I teach both undergraduate and graduate economic history courses. The second-year Economics 281 is a continuous assessment course we created a decade ago to give students in the commerce faculty exposure to economic history and development economics. The course is designed around the big question: Why are some countries/people rich and others poor? I teach the first semester, focusing on lessons from economic history. Our Long Walk to Economic Freedom, a book I wrote during lockdown 2020, is the prescribed text.
At the graduate level, I follow a somewhat different format than any of the other courses. The idea came initially from my former supervisor in Utrecht, Jan Luiten van Zanden. Students are divided into four groups. Each group presents a prescribed paper (10 minutes) and one member from each of the other groups is then requested to comment on the paper (another 10 minutes). We then discuss the paper for the final 10 minutes. We repeat this for all four papers.
Each week we have a different theme for the set of four papers. Last week was the 'Neolithic Revolution', this week it will be the 'Industrial Revolution'. We start with 'Historical Episodes', then move on to the 'Roots of Growth', and finally do 'Hot Topics in Economic History'. I update the list every year, to the extent that very few papers are older than five years. The full reading list of 64 papers can be downloaded here.
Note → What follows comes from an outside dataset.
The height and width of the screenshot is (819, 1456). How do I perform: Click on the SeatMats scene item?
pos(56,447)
The format allows students to gain two valuable skills: presenting, which is something they will do often, and reading critically, which I think is probably the most underappreciated skill in the labour market. It's tough to criticize a paper in the AER or QJE, of course, but I've seen students come up with concerns that merit a letter to the authors to request clarity on certain issues. Working papers often receive particularly harsh criticism. What I'm most proud of is that at least two student essays have been published in academic journals, most recently one on the Spanish flu by Jonathan Jayes and myself in World Development. And several of the students have gone on to do PhDs in economic history/development: at Tübingen (2), Lund (2), UCT (1), and Stellenbosch (at least 4).
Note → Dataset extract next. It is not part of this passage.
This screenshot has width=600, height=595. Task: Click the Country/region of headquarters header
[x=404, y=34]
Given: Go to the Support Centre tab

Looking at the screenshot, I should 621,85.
The last decade has allowed me to refine the content and format of both courses to such an extent that I strongly belief this model is replicable elsewhere. It's not just that I think economic history is a nice-to-have; I think it should be an essential part of any economics curriculum. At the undergraduate level, students find the microeconomics and macroeconomics too far removed from their real-world experience and, frankly, too boring. Economic history can bring topics such as competition (Robber Barons!) or trade (railroads!) or property rights (barbed wire!) to life. At the graduate level, an ability to argue why certain models are applicable in certain contexts and not others should be a critical skill for any consultant or policymaker in a developing country. Note that this is a complement rather than substitute for standard economics courses; it adds to rather than subtracts from the economist's standard toolkit.
If you would like to see economic history being taught at your university or would like to introduce economic history into the curriculum, I'm happy to chat. The good news is that Our Long Walk to Economic Freedom will soon be published by Cambridge University Press, making it available to universities across the world. (Publication date: July 2022.) I will also share all the slides on the dedicated website. It is written from an African perspective, at the level that would be accessible to any good first-year student. Only a few years ago, in the face of the global financial and Fees Must Fall crisis, student movements in South Africa and elsewhere, demanded a rethinking of economics. An economic history approach is a good place to start, I believe.
Economic history can not only help us make sense of economic theory, but can help guide us to better policies. Let's hope that the publication of Our Long Walk can help economic history gain a foothold in economics programmes at the southern tip of Africa, and elsewhere.